PLoS ONE (Jan 2016)

Accumulation of Deleterious Passenger Mutations Is Associated with the Progression of Hepatocellular Carcinoma.

  • Magdalena A Budzinska,
  • Thomas Tu,
  • William M H d'Avigdor,
  • Geoffrey W McCaughan,
  • Fabio Luciani,
  • Nicholas A Shackel

DOI
https://doi.org/10.1371/journal.pone.0162586
Journal volume & issue
Vol. 11, no. 9
p. e0162586

Abstract

Read online

In hepatocellular carcinoma (HCC), somatic genome-wide DNA mutations are numerous, universal and heterogeneous.
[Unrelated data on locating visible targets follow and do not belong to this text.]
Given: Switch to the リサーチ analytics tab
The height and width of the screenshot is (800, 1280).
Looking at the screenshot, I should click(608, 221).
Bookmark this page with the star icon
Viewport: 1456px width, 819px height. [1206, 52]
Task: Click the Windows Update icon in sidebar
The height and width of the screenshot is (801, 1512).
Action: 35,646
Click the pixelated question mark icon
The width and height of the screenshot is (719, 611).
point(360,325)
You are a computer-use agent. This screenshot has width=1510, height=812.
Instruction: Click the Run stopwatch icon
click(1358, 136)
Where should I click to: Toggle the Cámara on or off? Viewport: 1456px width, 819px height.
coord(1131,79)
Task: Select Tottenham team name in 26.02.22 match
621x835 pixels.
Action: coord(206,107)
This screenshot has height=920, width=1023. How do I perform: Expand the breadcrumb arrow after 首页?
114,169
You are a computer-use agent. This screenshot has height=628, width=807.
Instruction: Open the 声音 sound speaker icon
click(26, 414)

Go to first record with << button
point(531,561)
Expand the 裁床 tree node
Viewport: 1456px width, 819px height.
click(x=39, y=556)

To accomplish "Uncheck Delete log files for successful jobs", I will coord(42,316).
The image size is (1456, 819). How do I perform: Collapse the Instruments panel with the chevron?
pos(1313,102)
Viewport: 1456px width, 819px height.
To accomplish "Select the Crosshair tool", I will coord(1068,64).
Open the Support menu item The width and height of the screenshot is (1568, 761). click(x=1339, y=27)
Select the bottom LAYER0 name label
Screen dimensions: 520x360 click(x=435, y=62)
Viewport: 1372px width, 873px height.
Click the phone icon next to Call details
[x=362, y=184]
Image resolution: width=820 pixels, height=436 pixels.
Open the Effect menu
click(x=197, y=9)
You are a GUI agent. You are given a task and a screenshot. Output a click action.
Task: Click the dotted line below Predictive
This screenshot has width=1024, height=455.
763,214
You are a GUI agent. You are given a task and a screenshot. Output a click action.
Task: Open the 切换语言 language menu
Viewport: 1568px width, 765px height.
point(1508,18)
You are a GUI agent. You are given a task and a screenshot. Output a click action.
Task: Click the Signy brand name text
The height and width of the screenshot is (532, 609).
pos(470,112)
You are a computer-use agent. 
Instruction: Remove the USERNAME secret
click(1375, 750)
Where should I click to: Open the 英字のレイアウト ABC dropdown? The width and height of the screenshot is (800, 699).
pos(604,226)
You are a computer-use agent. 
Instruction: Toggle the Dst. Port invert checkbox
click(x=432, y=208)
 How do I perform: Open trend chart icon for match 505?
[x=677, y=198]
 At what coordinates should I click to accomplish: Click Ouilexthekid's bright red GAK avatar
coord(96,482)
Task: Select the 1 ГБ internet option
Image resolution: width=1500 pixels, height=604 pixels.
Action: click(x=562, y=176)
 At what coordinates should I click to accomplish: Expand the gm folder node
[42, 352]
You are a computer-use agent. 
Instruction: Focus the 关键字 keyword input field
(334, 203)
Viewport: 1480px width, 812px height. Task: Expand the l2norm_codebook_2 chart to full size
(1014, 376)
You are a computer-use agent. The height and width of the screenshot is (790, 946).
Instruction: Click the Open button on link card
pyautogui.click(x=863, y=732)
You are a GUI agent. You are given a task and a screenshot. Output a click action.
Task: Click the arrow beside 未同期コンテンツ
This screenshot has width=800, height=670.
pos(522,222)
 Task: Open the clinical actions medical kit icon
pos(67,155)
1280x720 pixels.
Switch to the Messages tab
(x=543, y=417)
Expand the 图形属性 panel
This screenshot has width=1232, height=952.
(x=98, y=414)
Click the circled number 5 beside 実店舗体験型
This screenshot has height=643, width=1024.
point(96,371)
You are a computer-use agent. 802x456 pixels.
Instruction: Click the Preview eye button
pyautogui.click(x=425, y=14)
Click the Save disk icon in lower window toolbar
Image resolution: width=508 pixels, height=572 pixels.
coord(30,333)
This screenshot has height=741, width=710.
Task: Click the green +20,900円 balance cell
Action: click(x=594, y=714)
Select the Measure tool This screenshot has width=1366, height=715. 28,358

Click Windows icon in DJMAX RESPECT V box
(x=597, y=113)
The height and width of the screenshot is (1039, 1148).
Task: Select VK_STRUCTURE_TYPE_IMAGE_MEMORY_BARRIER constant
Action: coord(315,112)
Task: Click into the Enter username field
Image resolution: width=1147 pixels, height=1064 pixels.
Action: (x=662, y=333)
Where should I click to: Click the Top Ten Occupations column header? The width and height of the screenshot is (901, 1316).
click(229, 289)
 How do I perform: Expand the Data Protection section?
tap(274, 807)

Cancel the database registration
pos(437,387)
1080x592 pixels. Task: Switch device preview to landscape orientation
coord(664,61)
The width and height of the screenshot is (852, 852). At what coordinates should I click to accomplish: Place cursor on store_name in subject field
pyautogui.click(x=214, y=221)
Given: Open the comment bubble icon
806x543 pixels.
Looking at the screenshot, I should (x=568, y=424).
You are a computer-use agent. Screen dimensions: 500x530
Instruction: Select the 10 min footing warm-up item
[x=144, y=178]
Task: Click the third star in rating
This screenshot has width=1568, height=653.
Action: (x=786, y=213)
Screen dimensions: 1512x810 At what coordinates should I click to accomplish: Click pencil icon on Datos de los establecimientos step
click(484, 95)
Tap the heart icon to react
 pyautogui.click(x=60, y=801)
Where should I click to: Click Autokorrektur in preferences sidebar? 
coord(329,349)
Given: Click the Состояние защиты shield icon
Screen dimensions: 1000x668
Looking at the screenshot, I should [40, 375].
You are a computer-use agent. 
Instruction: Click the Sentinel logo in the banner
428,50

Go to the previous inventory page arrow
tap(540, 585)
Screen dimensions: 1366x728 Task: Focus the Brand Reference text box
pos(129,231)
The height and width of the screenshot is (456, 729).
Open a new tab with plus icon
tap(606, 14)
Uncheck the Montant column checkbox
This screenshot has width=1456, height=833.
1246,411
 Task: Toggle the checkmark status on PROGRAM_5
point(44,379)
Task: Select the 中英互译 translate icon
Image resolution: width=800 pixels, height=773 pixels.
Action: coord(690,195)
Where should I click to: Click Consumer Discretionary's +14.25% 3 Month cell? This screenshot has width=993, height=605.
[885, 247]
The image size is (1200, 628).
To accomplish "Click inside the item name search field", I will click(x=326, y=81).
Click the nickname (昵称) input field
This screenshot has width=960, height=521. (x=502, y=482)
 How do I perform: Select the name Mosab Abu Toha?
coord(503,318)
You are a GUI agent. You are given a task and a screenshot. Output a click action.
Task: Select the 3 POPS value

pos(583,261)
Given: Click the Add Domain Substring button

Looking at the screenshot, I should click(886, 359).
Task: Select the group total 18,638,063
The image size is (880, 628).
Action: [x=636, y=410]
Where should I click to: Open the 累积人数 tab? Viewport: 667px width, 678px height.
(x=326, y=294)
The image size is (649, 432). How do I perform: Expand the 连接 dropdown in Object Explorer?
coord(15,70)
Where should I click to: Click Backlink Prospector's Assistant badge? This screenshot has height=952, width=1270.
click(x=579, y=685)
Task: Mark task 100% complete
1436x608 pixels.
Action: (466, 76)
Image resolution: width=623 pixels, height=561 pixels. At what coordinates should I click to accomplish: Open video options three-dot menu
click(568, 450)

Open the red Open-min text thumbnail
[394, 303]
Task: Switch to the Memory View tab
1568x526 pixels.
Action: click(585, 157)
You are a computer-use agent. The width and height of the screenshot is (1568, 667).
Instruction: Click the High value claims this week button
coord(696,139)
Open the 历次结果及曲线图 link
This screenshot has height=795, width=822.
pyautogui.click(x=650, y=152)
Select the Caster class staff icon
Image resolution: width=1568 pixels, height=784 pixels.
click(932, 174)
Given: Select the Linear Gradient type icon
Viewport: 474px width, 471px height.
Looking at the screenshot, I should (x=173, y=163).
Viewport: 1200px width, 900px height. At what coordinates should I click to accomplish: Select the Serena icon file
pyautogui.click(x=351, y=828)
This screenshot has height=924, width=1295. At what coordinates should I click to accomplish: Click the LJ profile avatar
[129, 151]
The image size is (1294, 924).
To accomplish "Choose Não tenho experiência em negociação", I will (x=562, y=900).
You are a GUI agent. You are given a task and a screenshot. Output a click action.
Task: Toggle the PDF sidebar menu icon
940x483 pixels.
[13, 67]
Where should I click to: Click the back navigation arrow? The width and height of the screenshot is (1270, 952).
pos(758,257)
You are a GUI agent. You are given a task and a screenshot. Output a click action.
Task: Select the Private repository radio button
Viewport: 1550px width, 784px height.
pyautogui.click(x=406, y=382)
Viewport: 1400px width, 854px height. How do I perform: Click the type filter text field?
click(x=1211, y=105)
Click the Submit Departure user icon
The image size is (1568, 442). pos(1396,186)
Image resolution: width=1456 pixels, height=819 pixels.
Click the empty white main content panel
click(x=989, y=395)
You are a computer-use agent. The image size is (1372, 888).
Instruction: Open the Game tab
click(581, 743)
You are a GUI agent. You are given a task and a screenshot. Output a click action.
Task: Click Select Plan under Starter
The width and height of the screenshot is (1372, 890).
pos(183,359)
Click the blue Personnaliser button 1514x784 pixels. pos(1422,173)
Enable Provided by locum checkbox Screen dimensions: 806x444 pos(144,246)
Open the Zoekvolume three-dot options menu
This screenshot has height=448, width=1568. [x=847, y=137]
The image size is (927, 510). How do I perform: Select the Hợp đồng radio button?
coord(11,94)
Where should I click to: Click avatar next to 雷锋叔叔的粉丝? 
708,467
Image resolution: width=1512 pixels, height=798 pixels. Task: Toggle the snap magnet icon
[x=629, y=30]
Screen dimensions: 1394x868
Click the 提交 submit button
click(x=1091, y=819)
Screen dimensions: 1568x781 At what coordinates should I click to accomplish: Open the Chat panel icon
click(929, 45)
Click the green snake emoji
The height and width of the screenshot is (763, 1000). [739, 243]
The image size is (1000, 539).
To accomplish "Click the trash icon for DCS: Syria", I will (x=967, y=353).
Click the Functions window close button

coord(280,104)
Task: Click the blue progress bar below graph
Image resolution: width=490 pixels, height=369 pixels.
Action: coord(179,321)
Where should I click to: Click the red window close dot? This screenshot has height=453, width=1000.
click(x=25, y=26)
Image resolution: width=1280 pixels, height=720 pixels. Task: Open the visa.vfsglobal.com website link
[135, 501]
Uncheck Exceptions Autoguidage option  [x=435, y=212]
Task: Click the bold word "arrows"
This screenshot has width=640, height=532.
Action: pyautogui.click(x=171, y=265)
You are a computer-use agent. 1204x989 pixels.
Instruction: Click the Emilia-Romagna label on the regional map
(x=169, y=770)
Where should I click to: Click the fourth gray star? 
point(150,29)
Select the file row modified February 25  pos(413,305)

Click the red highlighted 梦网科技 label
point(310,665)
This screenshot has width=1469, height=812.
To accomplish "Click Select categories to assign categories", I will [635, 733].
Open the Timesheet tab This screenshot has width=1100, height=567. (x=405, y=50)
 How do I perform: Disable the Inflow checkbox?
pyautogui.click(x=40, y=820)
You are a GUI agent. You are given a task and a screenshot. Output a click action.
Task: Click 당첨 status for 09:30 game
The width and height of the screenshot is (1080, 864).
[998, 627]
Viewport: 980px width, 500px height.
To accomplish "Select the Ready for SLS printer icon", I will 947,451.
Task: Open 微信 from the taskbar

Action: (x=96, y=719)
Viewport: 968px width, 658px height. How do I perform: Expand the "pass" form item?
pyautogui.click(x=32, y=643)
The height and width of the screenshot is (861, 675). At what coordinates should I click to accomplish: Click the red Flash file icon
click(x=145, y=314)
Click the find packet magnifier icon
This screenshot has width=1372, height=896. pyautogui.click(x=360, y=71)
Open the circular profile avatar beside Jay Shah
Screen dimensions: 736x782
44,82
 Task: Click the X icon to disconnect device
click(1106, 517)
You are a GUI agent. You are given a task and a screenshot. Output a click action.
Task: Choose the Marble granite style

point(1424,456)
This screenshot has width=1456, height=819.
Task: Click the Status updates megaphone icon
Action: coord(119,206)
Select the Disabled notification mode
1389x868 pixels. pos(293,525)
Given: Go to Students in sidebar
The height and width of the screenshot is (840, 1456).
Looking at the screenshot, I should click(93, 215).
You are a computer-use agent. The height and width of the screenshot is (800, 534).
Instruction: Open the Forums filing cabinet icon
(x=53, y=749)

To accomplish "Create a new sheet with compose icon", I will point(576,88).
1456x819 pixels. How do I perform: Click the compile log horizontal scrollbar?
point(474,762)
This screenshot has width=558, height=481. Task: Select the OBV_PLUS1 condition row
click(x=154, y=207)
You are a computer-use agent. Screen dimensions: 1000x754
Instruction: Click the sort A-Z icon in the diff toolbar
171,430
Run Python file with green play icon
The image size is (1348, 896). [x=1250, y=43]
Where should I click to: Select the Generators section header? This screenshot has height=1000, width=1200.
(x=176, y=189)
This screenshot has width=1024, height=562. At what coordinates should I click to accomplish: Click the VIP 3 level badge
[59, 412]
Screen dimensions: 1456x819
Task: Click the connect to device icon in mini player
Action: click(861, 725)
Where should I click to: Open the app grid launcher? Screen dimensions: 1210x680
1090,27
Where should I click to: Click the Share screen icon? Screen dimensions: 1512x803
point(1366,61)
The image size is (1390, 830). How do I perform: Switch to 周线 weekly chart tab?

Some of these somatic mutations are drivers of the malignant process but the vast majority are passenger mutations. These passenger mutations can be deleterious to individual protein function but are tolerated by the cell or are offset by a survival advantage conferred by driver mutations. It is unknown if these somatic deleterious passenger mutations (DPMs) develop in the precancerous state of cirrhosis or if it is confined to HCC. Therefore, we studied four whole-exome sequencing datasets, including patients with non-cirrhotic liver (n = 12), cirrhosis without HCC (n = 6) and paired HCC with surrounding non-HCC liver (n = 74 paired samples), to identify DPMs. After filtering out putative germline mutations, we identified 187±22 DPMs per non-diseased tissue. DPMs number was associated with liver disease progressing to HCC, independent of the number of exonic mutations. Tumours contained significantly more DPMs compared to paired non-tumour tissue (258-293 per HCC exome). Cirrhosis- and HCC-associated DPMs do not occur predominantly in specific genes, chromosomes or biological pathways and the effect on tumour biology is presently unknown. Importantly, for the first time we have shown a significant increase in DPMs with HCC.